Here's the question:
Prove that there is no (positive integer) base $b$ such that $2444_b$ is a perfect square
My attempt:
Suppose, if possible, $2444_b$ is a perfect square in some base $b$.
Case 1: $3\nmid b$
By Fermat's little theorem:
$\begin{align}2444_b&=2b^3+4(b^2+b+1) \\&\equiv 2b+1(1+b+1)\\ &\equiv 2 \pmod 3\end{align}$
A perfect square $\text{mod } 3$ cannot be $2$. (Contradiction)
Case 2: $3\mid b$
Clearly, $b$ must be even because:
$2\mid 2444_b\implies 4\mid 2444_b\implies 2\mid b^3$
Thus, $6\mid b$.
I can't find a contradiction in this case.

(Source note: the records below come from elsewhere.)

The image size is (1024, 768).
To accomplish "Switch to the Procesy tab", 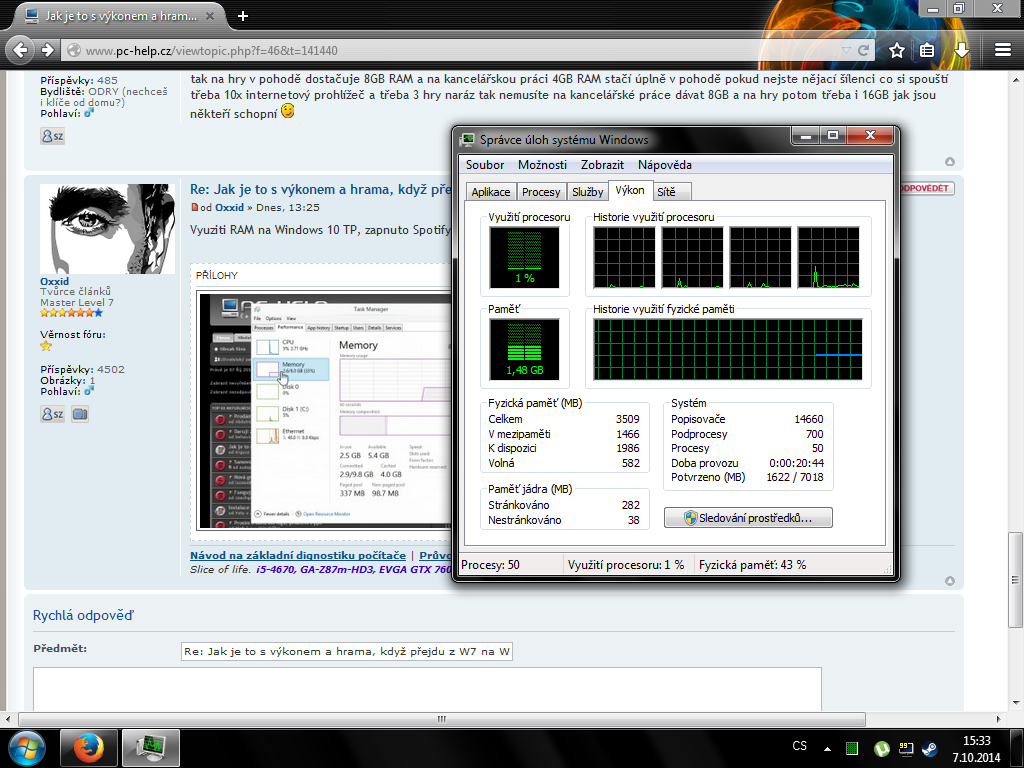I will pos(541,192).
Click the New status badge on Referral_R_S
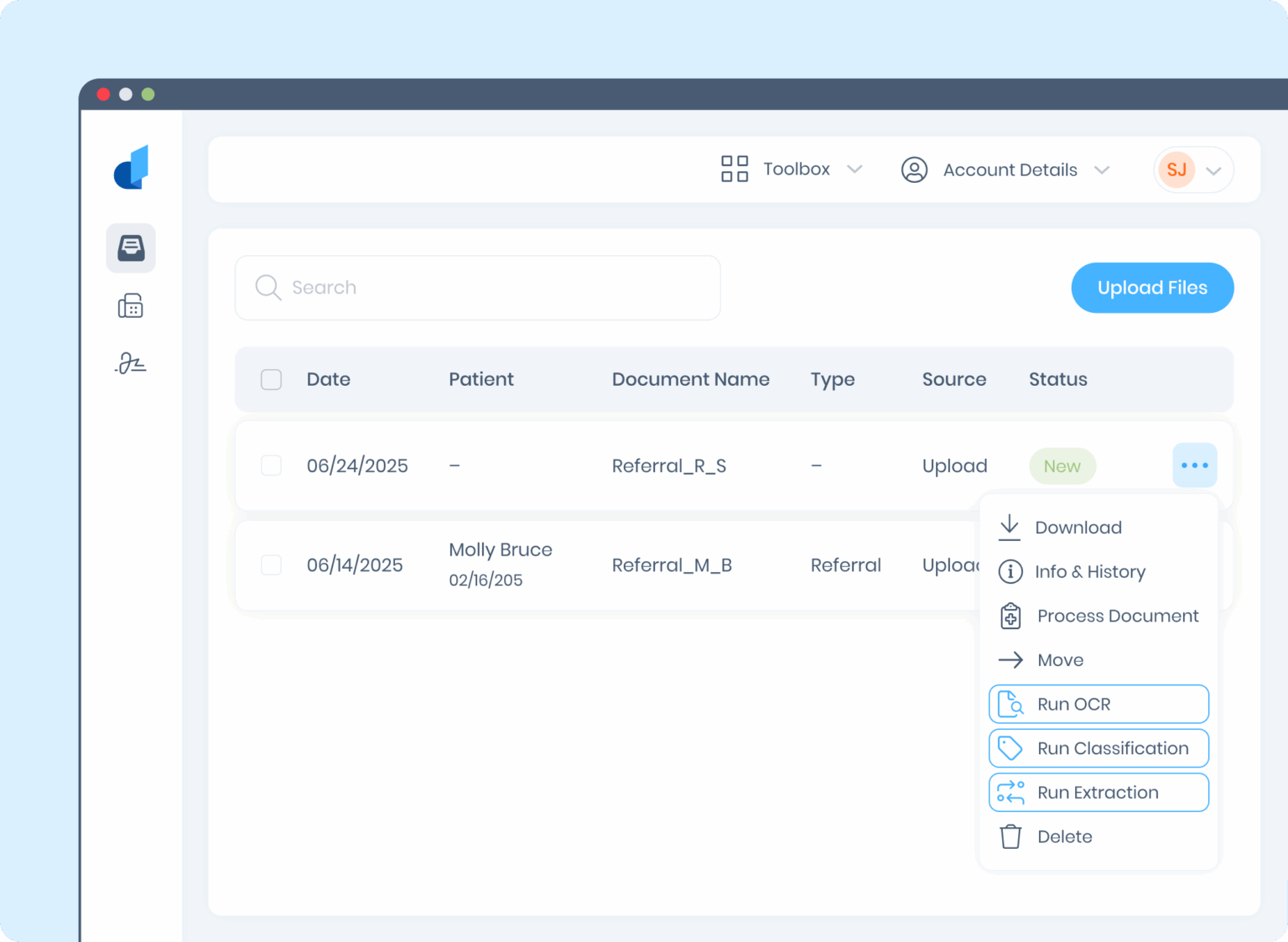Screen dimensions: 1288x942 click(1062, 466)
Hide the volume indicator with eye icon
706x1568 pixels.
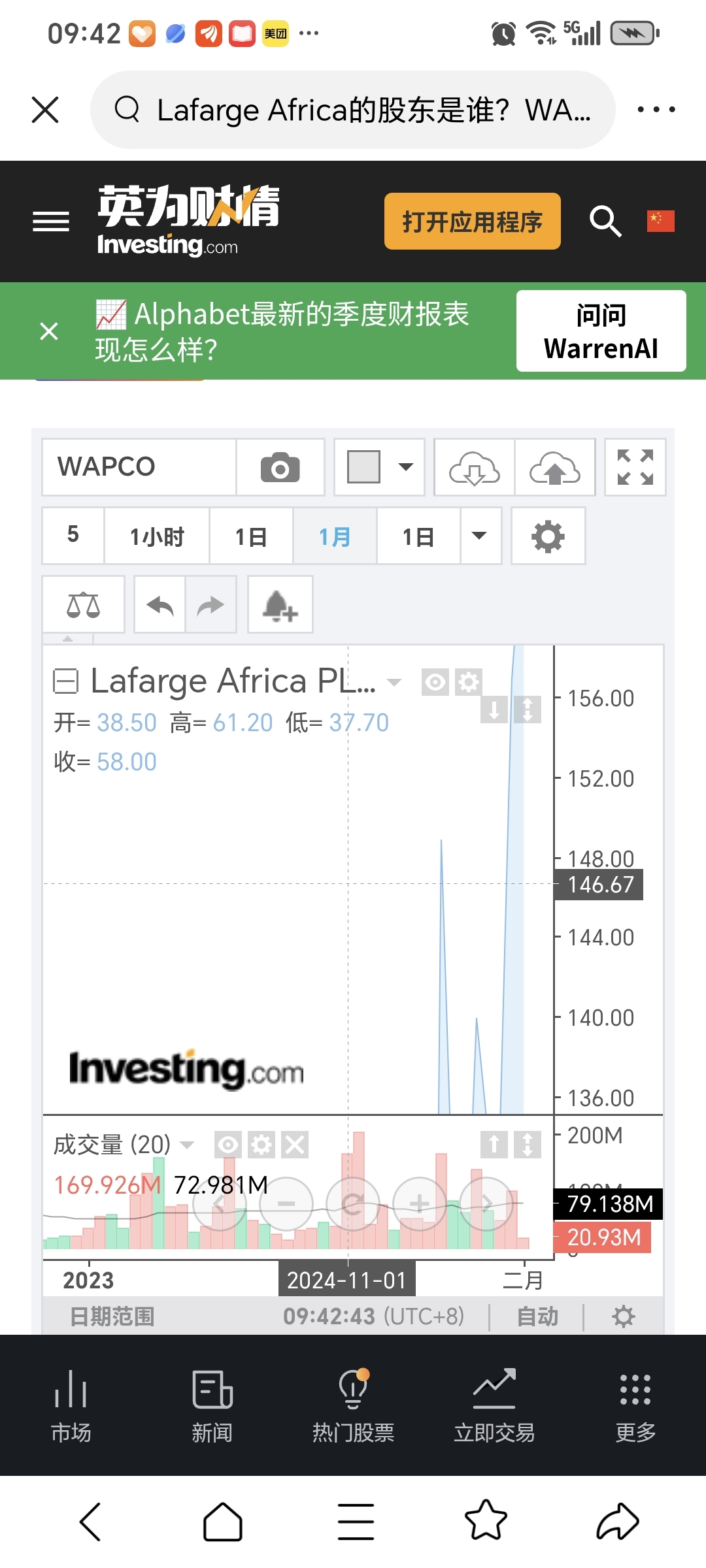(227, 1145)
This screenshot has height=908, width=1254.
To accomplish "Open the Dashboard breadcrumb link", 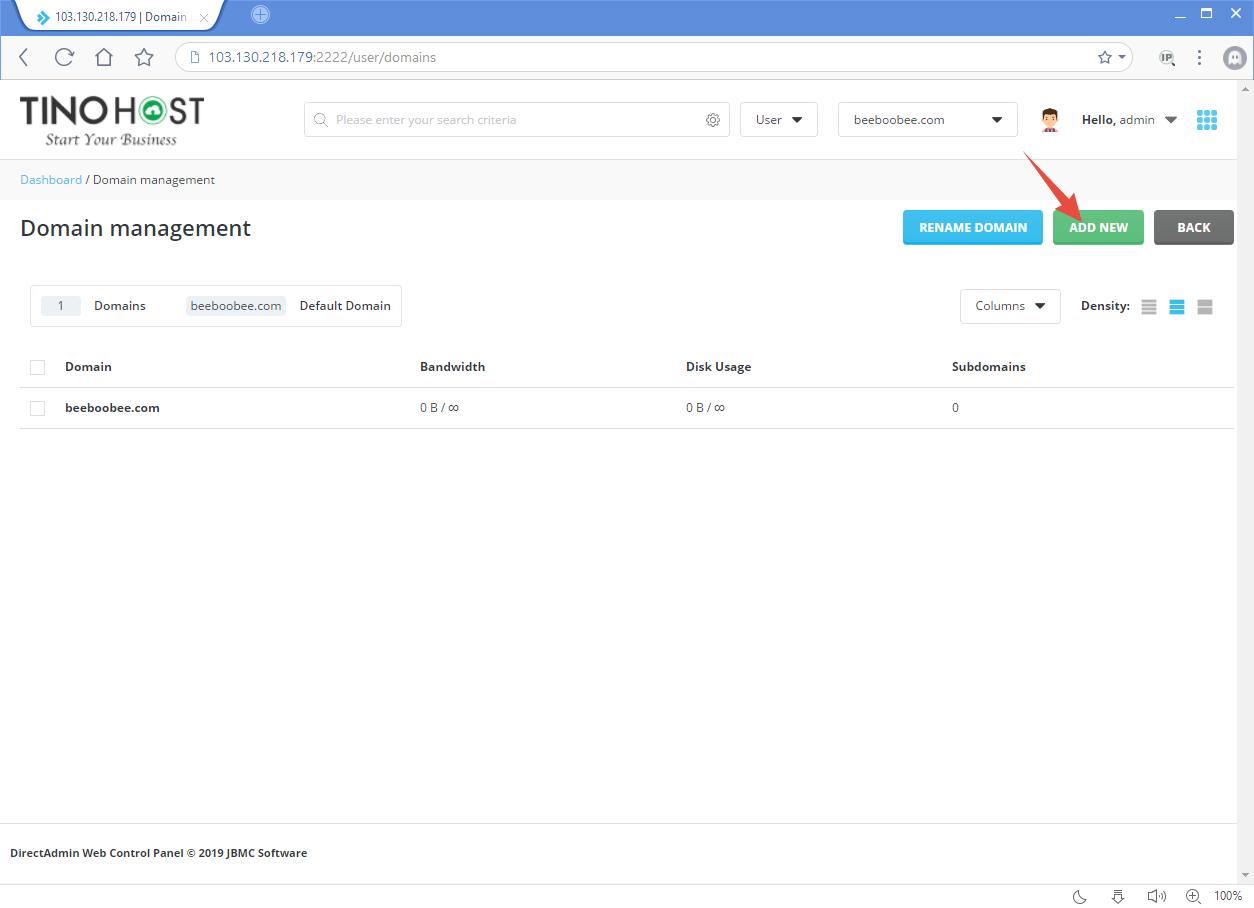I will [x=51, y=179].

According to WolframAlpha, the only integer solutions of $2x^3+4(x^2+x+1)=y^2$ are $(0,\pm 2)$.
Suppose $a$ and $b$ are integers such that $$2b^3+4b^2+4b+4=a^2.\tag{1}$$ Set $x=2b+1$ and $y=2a$ to get the minimal Weierstrass form $$y^2=x^3+x^2+3x+11,$$ which is an elliptic curve with integral points $(x,y)=(-2,\pm1)$ and $(x,y)=(1,\pm4)$, see LMFDB. Only the latter pair correspond to integral solutions to $(1)$, but with $b=0$ which is not a sensible base.